OCI和runC

本文轉載自查看原文 2020-12-23 19:45 615 docker

一、OCI

OCI（open Container Initiative）容器標准化組織的主要目的是推進容器技術的標准化。對容器標准進行准確的定義。其主要目的是為了解決容器標准混亂的問題。沒有統一的容器標准，工業界就無法按照統一的標准進行容器開發。因此OCI於2015年由docker牽頭和其他公司制定了相應的容器標准。

二、OCI的標准

OCI目前包含兩個標准: runtime-spec和image-spec。分別定義了容器運行時標准和容器鏡像標准。

三、runC

runC是docker貢獻給oci的容器運行時，也是使用較多的容器運行時。docker目前的實現也是runc。

# create the top most bundle directory
mkdir /mycontainer
cd /mycontainer

# create the rootfs directory
mkdir rootfs

# export busybox via Docker into the rootfs directory
docker export $(docker create busybox) | tar -C rootfs -xvf -

這一步將文件系統解壓到bundle中，執行runc spec自動生成config.json。通過這些操作就生成了一個OCI runtime bundle文件。config.json定義了運行容器所需的所有內容。

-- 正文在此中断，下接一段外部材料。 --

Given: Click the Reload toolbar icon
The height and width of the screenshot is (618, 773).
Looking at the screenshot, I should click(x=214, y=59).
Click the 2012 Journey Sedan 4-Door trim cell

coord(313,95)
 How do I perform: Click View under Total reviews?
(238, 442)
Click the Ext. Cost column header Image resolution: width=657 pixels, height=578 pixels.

而目錄下面的rootfs則定義了根文件系統，以及根文件系統的內容。config.json需要定義的主要參數如下：

ociVersion: 定義了oci的版本
process: 定義了容器進程，包括命令，環境變量，rootfs的路徑，掛載信息等。
hooks：容器的生命周期管理中不同時間點需要執行的腳本或者代碼。

當然還包含其他的參數具體內容可以參考oci標准。

四、RunC的實現原理

1、runc和libcontainer

runc和libcontainer有很大的關系，runc其實是在libcontainer的基礎上進行了進一步的封裝。通過runc命令可以創建一個新的容器。底層與操作系統的交互還是通過libcontainer來實現。runc就是docker公司將自己實現容器的底層代碼libcontainer重新封裝貢獻給社區。

但是runc和原本的libcontainer還是有些區別的，最主要的還是runc遵循oci的標准。包括支持hook等。

2、runc的啟動流程

runc啟動容器還是要從main函數說起，main() (runc/main.go)函數內部定義了許多的command，這些command就是runc所具備的最主要功能。容器內部經常把github.com/urfave/cli 作為命令行工具，用於命令的解析和執行。

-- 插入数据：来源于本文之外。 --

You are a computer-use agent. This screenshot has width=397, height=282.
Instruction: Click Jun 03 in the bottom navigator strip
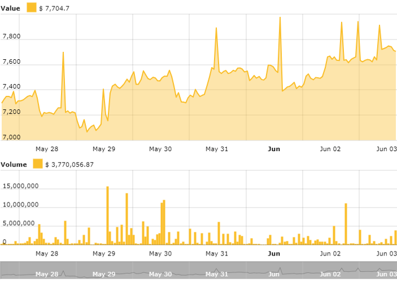click(386, 274)
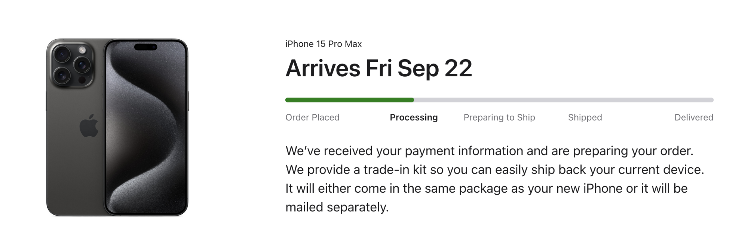
Task: Click the 'mailed separately' text line
Action: pyautogui.click(x=337, y=207)
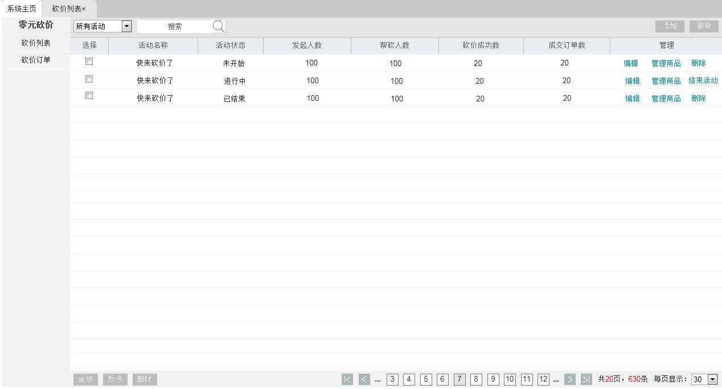Tick the checkbox for 已结束 activity
722x389 pixels.
(x=89, y=96)
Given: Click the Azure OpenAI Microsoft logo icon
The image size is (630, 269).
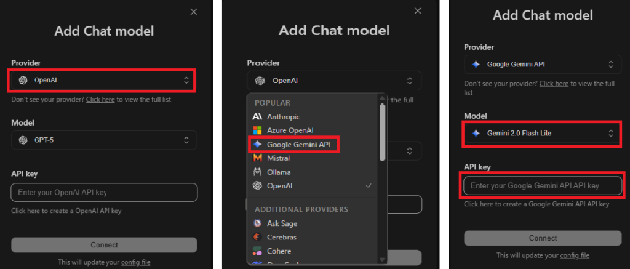Looking at the screenshot, I should click(x=257, y=130).
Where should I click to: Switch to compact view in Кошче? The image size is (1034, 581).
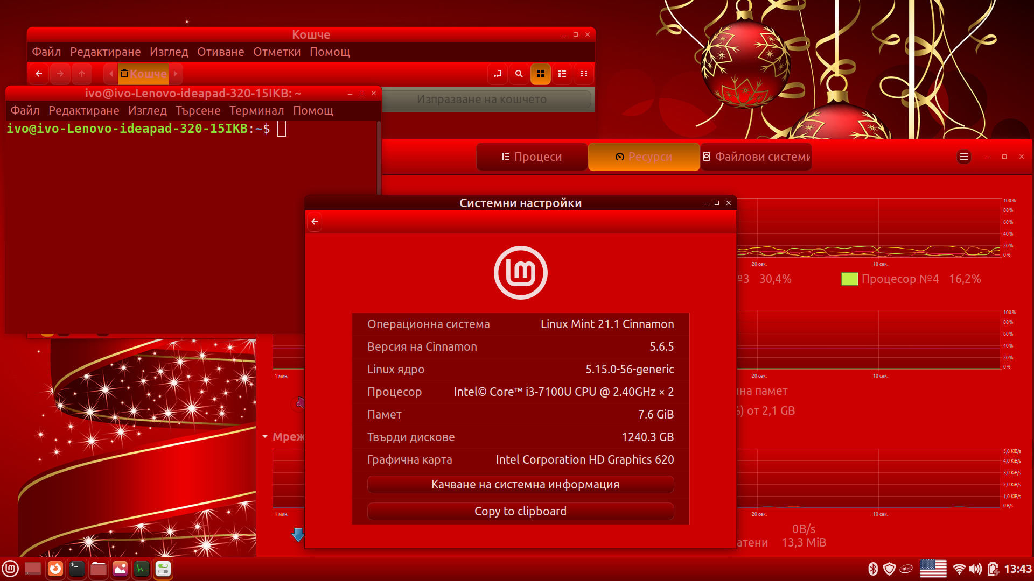[x=584, y=74]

這里重點關注下createCommand，這個命令用於創建容器。創建容器調用了startContainer(context, spec, CT_ACT_CREATE, nil) 這個函數會調用createContainer。createContianer會創建一個邏輯容器。邏輯容器存在於內存當中，並沒有實際運行。

package libcontainer

import (
	"github.com/opencontainers/runc/libcontainer/configs"
)

type Factory interface {
	StartInitialization() error
	Type() string
}

使用工廠方法的主要原因是實現容器的平台多種多樣，可能是linux，也可能是window。linux_factory是在linux平台上實現了對應的接口，返回的是linuxContainer。邏輯容器的啟動交給了runner。

runner中最主要的是run方法，run方法將config.json中的process封裝成libcontainer.process類型並返回。這個process是邏輯process也沒有真正的運行。container用來運行process。

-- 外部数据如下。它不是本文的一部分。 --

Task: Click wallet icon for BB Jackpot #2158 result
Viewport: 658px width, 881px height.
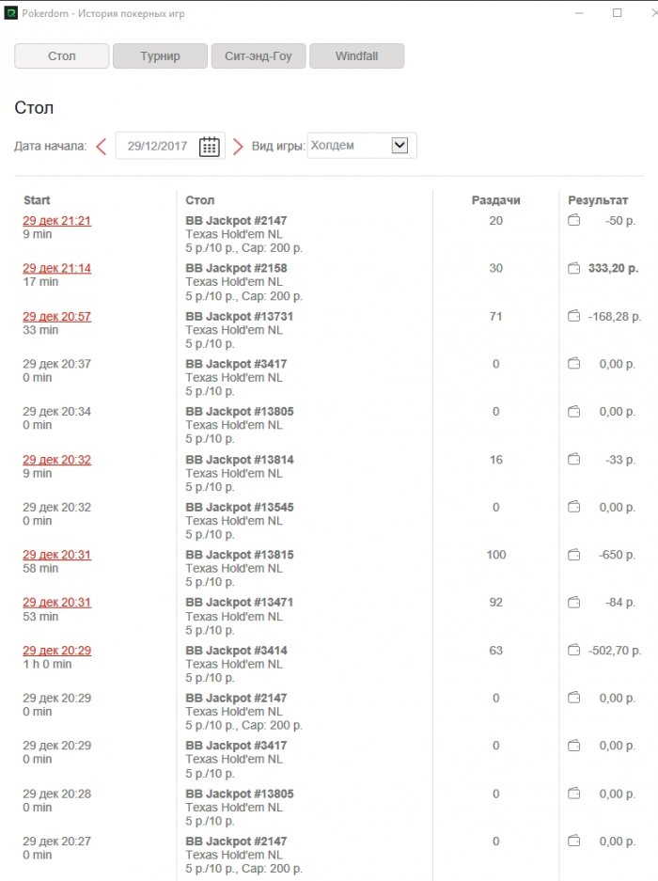Action: (x=573, y=269)
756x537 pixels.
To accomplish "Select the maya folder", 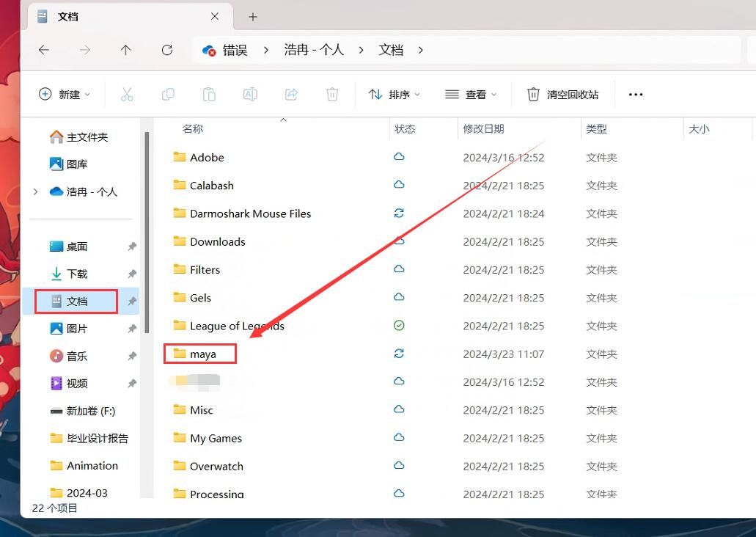I will (202, 354).
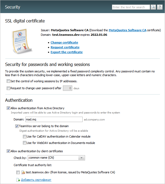The height and width of the screenshot is (184, 165).
Task: Follow the Request certificate link
Action: coord(65,47)
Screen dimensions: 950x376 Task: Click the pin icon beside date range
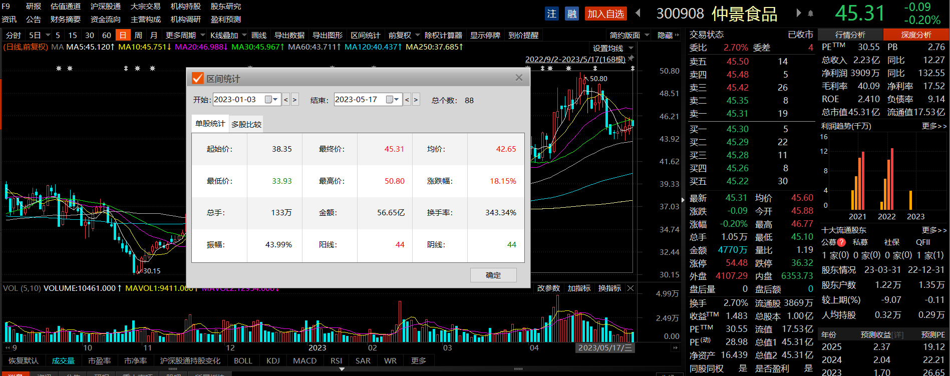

調用linuxContainer的start方法來啟動容器。啟動的過程中首先要執行newParentProcess來執行父進程。這是一個比較重要的方法。首先創建了socketPair("init")，這個socketPair主要用於父子進程之間的通信。

func (c *linuxContainer) newParentProcess(p *Process) (parentProcess, error) {
	parentInitPipe, childInitPipe, err := utils.NewSockPair("init")
	if err != nil {
		return nil, newSystemErrorWithCause(err, "creating new init pipe")
	}
	messageSockPair := filePair{parentInitPipe, childInitPipe}

	parentLogPipe, childLogPipe, err := os.Pipe()
	if err != nil {
		return nil, fmt.Errorf("Unable to create the log pipe:  %s", err)
	}
	logFilePair := filePair{parentLogPipe, childLogPipe}

	cmd := c.commandTemplate(p, childInitPipe, childLogPipe)
	if !p.Init {
		return c.newSetnsProcess(p, cmd, messageSockPair, logFilePair)
	}
	if err := c.includeExecFifo(cmd); err != nil {
		return nil, newSystemErrorWithCause(err, "including execfifo in cmd.Exec setup")
	}
	return c.newInitProcess(p, cmd, messageSockPair, logFilePair)
}

最終會生成initProcesss

type initProcess struct {
	cmd             *exec.Cmd
	messageSockPair filePair
	logFilePair     filePair
	config          *initConfig
	manager         cgroups.Manager
	intelRdtManager intelrdt.Manager
	container       *linuxContainer
	fds             []string
	process         *Process
	bootstrapData   io.Reader
	sharePidns      bool
}

cmd就是封裝好的父進程命令，這個命令執行runc init。cmd啟動之后子進程，用戶容器進程也就啟動了，但是沒有啟動命令，這個啟動命令由父進程傳遞給自己。messageSocketPair用於父子進程之間的通信。最終調用的函數是initProcess里面的start方法。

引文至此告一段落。